Yes, yes, I've read the first two Twilight books, and I must say... I just don't... GET it. The most recent Entertainment Weekly cover article was on the books, and it dared compare them to Harry Potter. I got pissed at that. Harry Potter was a series like none seen before, gorgeously crafted with astounding detail, and they were so many people's childhood. They transported us to another world, one of Quidditch and potions, a Ministry of Magic and owl post. All sorts of people loved those books; male and female, rich and poor, young and old. However, the Twilight books appeal mostly to one audience: obsessive teenage and pre-teen girls who think that Edward Cullen is the perfect boyfriend or whatever, even though his speech consists of two variations: 1) Bella, I love you, I would die for you. and 2) Bella, don't be stupid, I'm going to laugh at you now and then two seconds later tell you how much I love you. Bumper stickers on facebook ar e like, "Romeo who? I'm waiting for my Edward Cullen." And I'm thinking.... actually, they're both two men that I would NOT want as mates. Romeo is whiney, melodramatic, and rash. And Edward is just possessive and creepy, no matter how hot he may be. However, I still read the books because they're easy, and fun to read.

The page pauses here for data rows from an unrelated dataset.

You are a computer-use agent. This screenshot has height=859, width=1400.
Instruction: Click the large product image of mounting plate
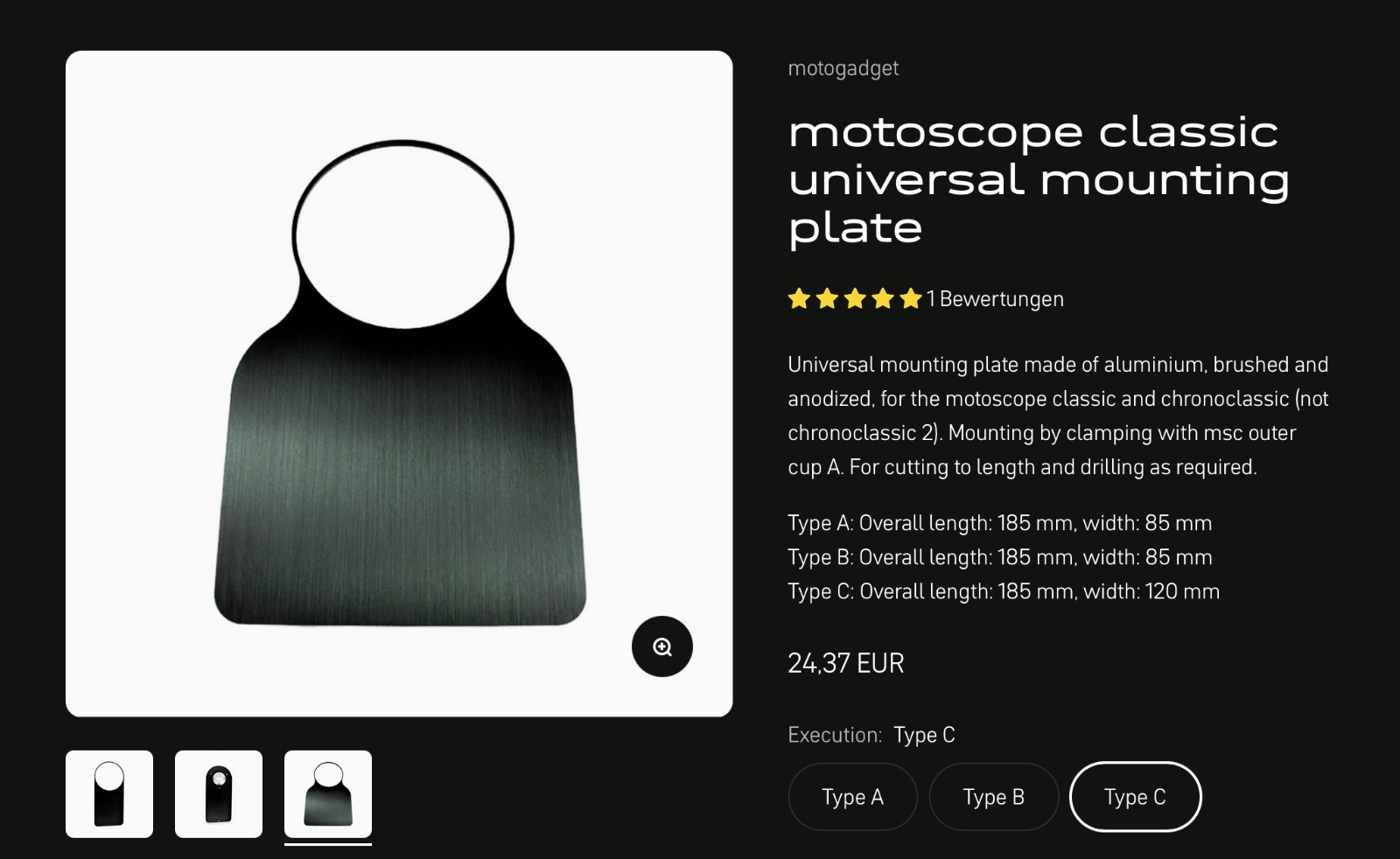(x=399, y=384)
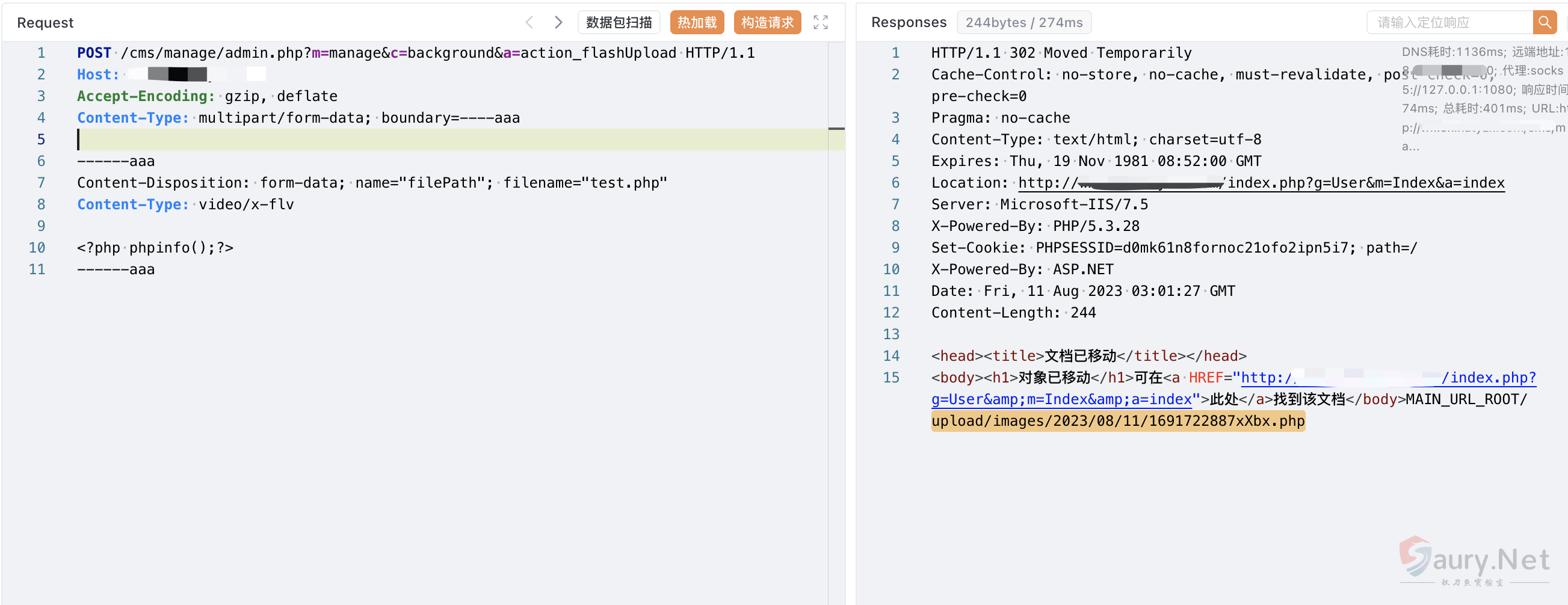Click the 数据包扫描 button
1568x605 pixels.
point(619,22)
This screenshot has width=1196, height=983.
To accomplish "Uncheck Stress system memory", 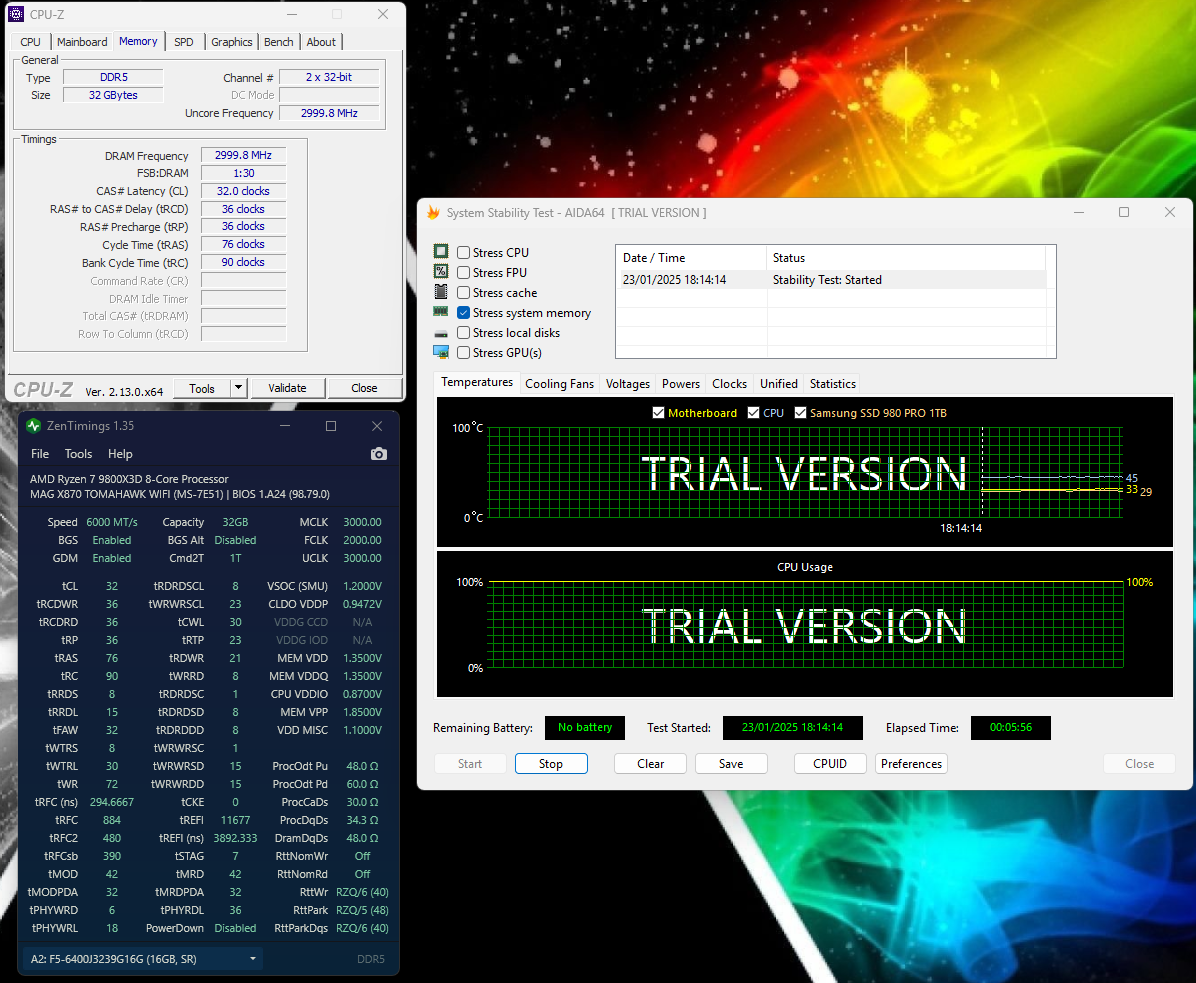I will click(x=464, y=313).
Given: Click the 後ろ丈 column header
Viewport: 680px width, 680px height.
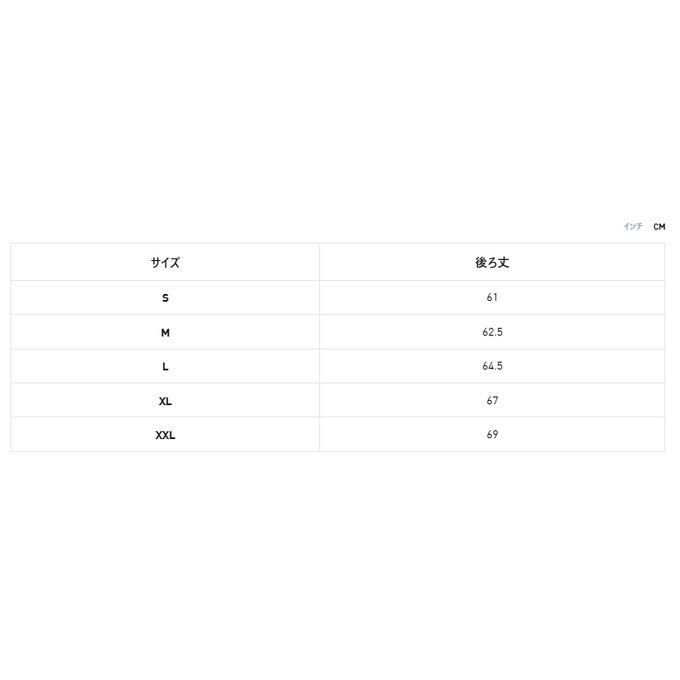Looking at the screenshot, I should coord(492,263).
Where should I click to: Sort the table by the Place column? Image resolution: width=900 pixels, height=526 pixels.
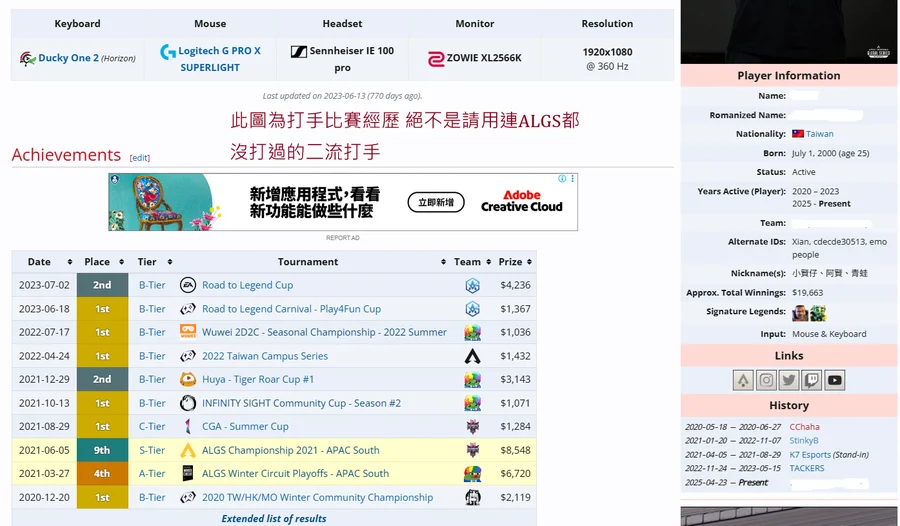coord(102,262)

Reading is one of my favorite things to do, and it has been since I was three. When I was younger, I would take a book in the car EVERYWHERE, even if the ride was only going to be ten minutes long. When people told me that they couldn't read without getting carsick, I remember feeling incredibly sad for them. What did they DO in the car?? Stare out the window? How unfortunate. :P And I know a lot of random things, from trivia to history facts to lots and lots of geography, and when people ask me how I know, I almost always answer... "I read a lot." And it's true.
In a non-book-related subject, I watched Wes Anderson's Rushmore on Sunday and again this afternoon. It was so freaking awesome my mind is still buzzing. I'll write more about that when I get back and more about..... BILLY JOEL, who I saw in concert last week. Gagagaga. I love old people music.
And just because I have random pictures sitting on my computer, here's one of Audrey Hepburn in that Gap commercial from two years ago.
And this, which I found as a bumper sticker on Facebook and it pretty much made my day.
What books are YOU reading this summer?
I'll write more once I'm back from sunny San Diego! Oy. That sounds like some cheesy weatherman thing. "And it's sunny in San Diego today folks!" Cue cheesy grin.